[[ PAGE TEXT open ]]

For Chia, Zikora and Omelogor, these dramas essentially revolve around unrequited love and stupid, inconsiderate or simply ignorant men who neither meet the modern, feminist demands of women nor the demands placed on women by their parents, who still hold Nigerian values. The unfulfilled or tragically fulfilled desire for children is intensively explored through parent-daughter dyads. At the same time, Adichie attempts to emphasise colonial history, for example by having one of Chia's partners, an Afro-American scholar, make the accusation to Chia that her Igbo ancestors very probably sold his ancestors as slaves. But these legitimate historical discourses are thin on the ground and quickly lose their impact due to stereotypical and superficial insights:

"The problem is that many of these White people don't realise we also dream," he said.
I stared at him, astonished. "Yes," I said. "Yes, exactly."

In her new novel, Adichi is less interested in history than in lukewarm love stories, which, despite their abundance, always end tragically for all the women. This is reminiscent of TV series formats such as a  Desperate Housewife's and Sex and the City, not least in the repetitive nature of the stories, which lack any ambivalence and are therefore dull in their one-dimensional nature, and especially because the moral of the story is always essentially the same. Adichie has been reiterating this moral since her TED Talk We Should All Be Feminists and its extraction into an essay of the same name in 2014: Dare to be more feminist so that the world can finally change.

[[ PAGE TEXT closed ]]
[[ SOURCE INFORMATION open ]]

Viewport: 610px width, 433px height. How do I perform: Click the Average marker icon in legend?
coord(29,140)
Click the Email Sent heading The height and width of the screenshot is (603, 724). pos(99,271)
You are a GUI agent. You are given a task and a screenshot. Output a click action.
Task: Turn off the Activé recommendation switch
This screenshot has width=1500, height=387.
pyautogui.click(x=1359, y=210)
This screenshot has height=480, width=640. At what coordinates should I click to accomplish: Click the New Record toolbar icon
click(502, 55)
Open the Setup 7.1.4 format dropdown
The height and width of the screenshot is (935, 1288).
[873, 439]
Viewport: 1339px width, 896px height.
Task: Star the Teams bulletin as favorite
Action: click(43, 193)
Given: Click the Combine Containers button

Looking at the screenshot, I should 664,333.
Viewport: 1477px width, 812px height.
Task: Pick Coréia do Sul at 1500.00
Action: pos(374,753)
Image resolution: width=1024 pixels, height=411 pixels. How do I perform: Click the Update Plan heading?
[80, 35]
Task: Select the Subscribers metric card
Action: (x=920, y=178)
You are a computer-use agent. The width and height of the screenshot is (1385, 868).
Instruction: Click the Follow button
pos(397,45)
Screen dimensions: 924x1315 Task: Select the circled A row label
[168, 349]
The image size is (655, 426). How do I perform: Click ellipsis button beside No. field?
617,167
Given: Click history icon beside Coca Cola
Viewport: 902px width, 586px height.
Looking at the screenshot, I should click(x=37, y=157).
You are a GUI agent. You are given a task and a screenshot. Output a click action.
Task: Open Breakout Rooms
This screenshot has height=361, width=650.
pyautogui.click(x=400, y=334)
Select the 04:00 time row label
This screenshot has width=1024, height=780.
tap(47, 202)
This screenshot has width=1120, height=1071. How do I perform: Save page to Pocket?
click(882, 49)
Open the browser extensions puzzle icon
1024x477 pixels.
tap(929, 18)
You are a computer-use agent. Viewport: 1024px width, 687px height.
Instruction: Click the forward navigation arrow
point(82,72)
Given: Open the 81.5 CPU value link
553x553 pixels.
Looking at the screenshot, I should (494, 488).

[[ SOURCE INFORMATION closed ]]

== WORK ORDER 1 ==
Retype the passage from the review of Adichie's novel between "In her new novel, Adichi" and "can finally change.", inclusive.
== WORK ORDER 2 ==
Answer these questions from the review of Adichie's novel.
(a) How is the partner of Chia who makes the accusation about her Igbo ancestors described?
(b) In what year did the essay We Should All Be Feminists appear?
(c) According to the review, how do the love stories in the new novel always end for the women?

== YOUR SOLUTION 1 ==
In her new novel, Adichi is less interested in history than in lukewarm love stories, which, despite their abundance, always end tragically for all the women. This is reminiscent of TV series formats such as a  Desperate Housewife's and Sex and the City, not least in the repetitive nature of the stories, which lack any ambivalence and are therefore dull in their one-dimensional nature, and especially because the moral of the story is always essentially the same. Adichie has been reiterating this moral since her TED Talk We Should All Be Feminists and its extraction into an essay of the same name in 2014: Dare to be more feminist so that the world can finally change.

== YOUR SOLUTION 2 ==
(a) As an Afro-American scholar.
(b) 2014.
(c) Tragically.